TEXT EXTRACT:

┌────────

We need the publishing industry to acknowledge that there are readers who want to read stories written in ways they (the editors/publishers) find boring or consider badly written for instance stories written in first person present tense. There’s a market for this, which I personally would never have guessed because reading first person present tense makes my head spin, but for some people that’s what they want to read. If we could list all the different types of readers and then color code the types…imagine if you could go into a book store or library and instead of looking for the Science fiction or romance section you could go to “your” preferred literary style section…with all the genres then broken down inside the colored section…wouldn’t that be nice? I’d love it. Just lead me to my section…
August 15, 2012 — 9:31 AM
Alexa Muir says:
Well, this is quite a hornets’ nest you’re getting us to shove our heads into, isn’t it Chuck? Nothing like that buzzy, agonising stinging sensation, so here goes:
I suspect that the problems in Fiction today are much like the problems in Fiction of yesteryear, just with a different tux on. But in the spirit of picking somethign I’d say that there’s too much emphasis on huge profit. Fiction publishing was of course always propelled by profit (why would a company do it otherwise) but it feels like making a profit now isn’t enough; you have to make a huge, mega-profit, all pulsating and growing like the creature at the end of Akira. Anything that can’t produce it gets dumped or forgotten; no to little marketing, no exposure and eventually withers away. This seems to be happening across most/all industries, so Fiction is nothing unusual in that, but it’s still sad. There are tonnes of great books that could find a huge audience if only someone would give them a chance. And self-publishing is just as bad – I’ve heard a number of self-publishers bemoaning the small profit (or, heaven forbid, breaking even) they experience, as if it’s a bad thing. *sigh*
Expectations – there’s the problem with fiction (and everything else). But then it probably always has been…
August 15, 2012 — 9:31 AM
Francis Knight says:
You know what? Not much, I think.
I can always find books I want to read (my wish list is huge), and books I love, books that make me slack jawed in admiration at writing skills or just blow me away with a great kick arse story. Or both. My husband, who likes vastly different stuff, can also always find books he wants to read, books he loves. Same with friends, kids etc. There really are books out there to suit everyone, and every mood, and that’s exactly as it should be. Even niche stuff can get an audience through self-pubbing, so if I’m looking for something off the beaten taste track, I can find it and indulge my hidden passion for erotic wrestling fanfic, er, I mean fiction. 😀
If I had a small nit, it’s for the amount of GrimDark in fantasy currently, and the lack of *fun*, but that’s a trend, and there’s still lots of other styles around too, so I can get my kicks there.

└────────

DATA LINES:

┌────────

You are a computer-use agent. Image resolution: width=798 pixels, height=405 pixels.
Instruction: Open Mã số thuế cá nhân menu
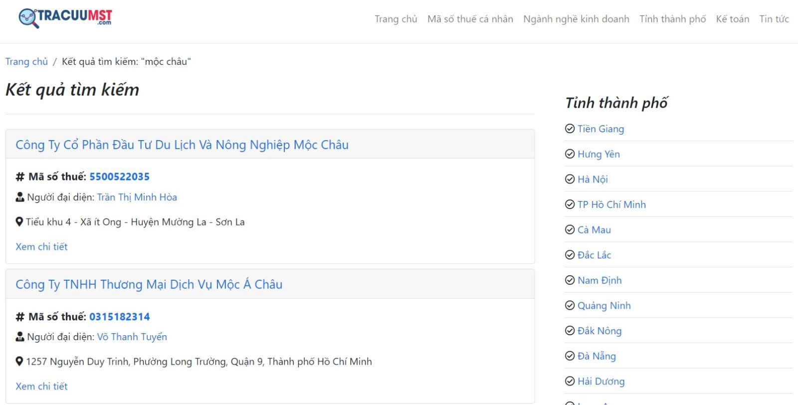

└────────

TASK PROMPT: Carry on the comment thread about problems in fiction, picking up after its last sentence.

THE ANSWER:
So, yeah, I can’t say I have any complaints as such.
More ninja assassin unicorns would be good. As long as they are ridden by Undead Viking Pirates FROM SPACE!!
August 15, 2012 — 9:32 AM
Benoit Lelievre says:
The million dollar question. There are more than one answer to it and you can argue that nothing is wrong, but here is my two cents.
The main thing wrong with fiction today is traditional publishing. Their offices have been overtaken by the proverbial marketing-major-who-doesn’t-read-all-that-much. Result? What’s on the shelf is “what sells” and not necessarily what’s well written or compelling. Some of it is, but the business aspect has started eating on the artistic nature of the endeavor. Especially since the eBook revolution has started, publishers are being conservative and don’t take chances.
Like I said, the eBook is creating a revolution, a little bit like the mp3 did about fifteen years ago. The best writing can find its way to (virtual) shelves and word-to-mouth is gaining some power again. Tremendous writers like Vincent Zandri rebuilt their career from the ashes of a big publisher’s contract went wrong. Of course, you have to deal with a lot of garbage on the Kindle Store, but real good writing emerges. The best part is that Amazon created their publishing house Thomas & Mercer who handpicks the best sellers from the Kindle Store and gives them contracts. If things continue the way they are, on a long enough time frame, they will have every single good writer, which is not something you necessarily want. Monopoly is never a good thing, except when it’s played on a board with friends.
Marketing is also terribly off. While genre shows like Breaking Bad, Lost and The Wire are tearing it up on television, nobody seems to see that literature can offer a lot of the same thrills. Even better ones. Starting with your literature, Chuck. Noir and hardboiled is KILLING it on television and it’s being hidden in a closet in literature. The marketing major will tell you: “Yeah, but it’s not the same demographic, at all” Well, what the fuck does he know? If you keep hardboiled authors in a cupboard, how are they going to reach out to the huge audience there is for the genre? One of the great injustices of this world is that Anthony Neil Smith is still relatively unknown. I mean, if you like badass characters, if Sons of Anarchy and Justified are on FX, why the fuck can’t Billy Lafitte be read? He’s more badass than Jax Teller and Raylan Givens combined.
There are many problems with fiction today, but the main issue is the guy selling it. He wears a suit and he’s “too busy to read”.
August 15, 2012 — 9:40 AM
Bryon Quertermous says:
Put me squarely in the Nothing’s Wrong So Don’t Fucking Change It camp. I think we are living in a more pessimistic time because we are more aware of all the shit out there (that’s really always been there but we never knew about it and so we didn’t care) and have a healthy dose of the revisionist 20/20 vision of history in that every time before ours was better. I think there are some amazing things going on in fiction and some great books are being published that would have never been published 20, 30, 40 years ago. I have more books I want to read than I will ever have time for and I’m a picky, elitist reader. That’s a grand thing my friend.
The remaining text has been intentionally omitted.